Plus précisément, quatre types d'arguments peuvent être invoqués en faveur des droits de vote multiples :
- ils permettent d'accroître l'influence des actionnaires « historiques », comme contrepoids aux dirigeants qui disposent d'un avantage structurel en termes d'information et de décision sur la gestion de la société. Ils contribuent à renforcer la capacité de ces actionnaires, au sein de l'assemblée générale ou du conseil d'administration (où ils sont généralement représentés), à valider ou à remettre en question les orientations du management ;
- ils favorisent la présence d'actionnaires forts et dont l'engagement sur le long terme constitue pour l'entreprise la garantie d'un financement pérenne et d'une stratégie créatrice de valeur ;
- les droits de vote multiples ne contreviennent pas au gouvernement d'entreprise , dès lors que leurs modalités d'attribution et leur impact sur la structure de l'actionnariat sont transparents et accessibles pour l'ensemble des investisseurs. A contrario , imposer le principe « une action - une voix » constituerait une incitation à recourir davantage aux structures complexes et pyramidales, qui rendent plus opaque l'identification des titulaires réels du contrôle ;
- ils ne constituent pas forcément une « pilule empoisonnée » contre les OPA , ainsi que l'illustre le cas de la Suède, où les fusions et acquisitions (hostiles ou amicales) ne sont pas moins fréquentes que dans d'autres Etats de niveau de développement équivalent. Ils contribuent plutôt à accroître la probabilité d'une offre négociée, plus favorable aux actionnaires et incluant une « prime de contrôle » conforme aux principes du marché.
* 330 Deuxième modification à la proposition de cinquième directive du Conseil fondée sur l'article 54 du Traité CEE concernant la structure des sociétés anonymes et les pouvoirs et obligations de leurs organes, JO C 7 du 11 janvier 1991.
* 331 Au sens large, les exceptions à ce principe comprennent non seulement les actions à droit de vote multiple, mais également les catégories distinctes d'actions, les actions sans droit de vote, les clauses de plafonnement des droits de vote ou du capital, les actions de priorité, les « golden shares » (cf. infra ) et les certificats de dépôt.
* 332 L'article 33 de la proposition de cinquième directive présentée par la Commission avait établi une règle selon laquelle « le droit de vote de l'actionnaire est proportionnel à la quotité du capital souscrit représentée par l'action. [ ... ] Les législations des Etats membres peuvent autoriser les statuts à permettre une limitation ou une exclusion du droit de vote pour des actions auxquelles sont accordés des avantages patrimoniaux spéciaux.
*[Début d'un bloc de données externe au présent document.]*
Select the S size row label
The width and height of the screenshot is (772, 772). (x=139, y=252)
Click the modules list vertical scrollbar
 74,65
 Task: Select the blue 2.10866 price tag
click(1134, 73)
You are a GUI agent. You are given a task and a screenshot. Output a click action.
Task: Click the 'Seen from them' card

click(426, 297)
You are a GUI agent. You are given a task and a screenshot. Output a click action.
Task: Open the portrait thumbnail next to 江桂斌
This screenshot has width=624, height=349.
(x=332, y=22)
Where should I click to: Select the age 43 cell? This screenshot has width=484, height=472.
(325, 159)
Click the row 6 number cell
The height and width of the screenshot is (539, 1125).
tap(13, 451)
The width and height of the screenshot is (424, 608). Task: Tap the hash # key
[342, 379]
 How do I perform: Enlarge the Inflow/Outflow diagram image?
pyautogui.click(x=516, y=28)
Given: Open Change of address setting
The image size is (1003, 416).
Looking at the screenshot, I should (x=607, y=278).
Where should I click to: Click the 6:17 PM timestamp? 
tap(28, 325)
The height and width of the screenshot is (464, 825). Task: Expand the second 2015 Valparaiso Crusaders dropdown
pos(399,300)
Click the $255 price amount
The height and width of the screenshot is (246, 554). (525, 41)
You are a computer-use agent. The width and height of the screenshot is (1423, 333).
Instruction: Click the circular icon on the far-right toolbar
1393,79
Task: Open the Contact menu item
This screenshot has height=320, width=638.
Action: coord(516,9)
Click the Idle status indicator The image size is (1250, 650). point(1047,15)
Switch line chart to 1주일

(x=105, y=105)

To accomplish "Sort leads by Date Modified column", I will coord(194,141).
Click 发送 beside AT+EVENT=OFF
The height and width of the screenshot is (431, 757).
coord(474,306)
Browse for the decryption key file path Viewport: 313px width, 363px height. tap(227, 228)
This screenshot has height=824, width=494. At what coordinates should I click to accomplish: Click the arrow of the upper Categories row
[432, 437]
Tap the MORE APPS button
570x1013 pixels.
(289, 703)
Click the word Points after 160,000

De telles actions ne peuvent être émises que jusqu'à concurrence de 50 % du capital souscrit. Si les obligations liées à de telles actions ne sont pas intégralement exécutées par la société, les détenteurs de ces actions acquièrent, proportionnellement à la quotité du capital souscrit représentée par ces actions, un droit de vote égal à celui des autres » .
* 333 Rapport du Groupe de haut niveau d'experts en droit des sociétés sur des questions liées aux offres publiques d'acquisition, Bruxelles, 10 janvier 2002.
* 334 Cette règle se retrouve encore aujourd'hui en France dans les sociétés anonymes coopératives ou les sociétés d'intérêt général comme les offices d'habitation à loyer modéré.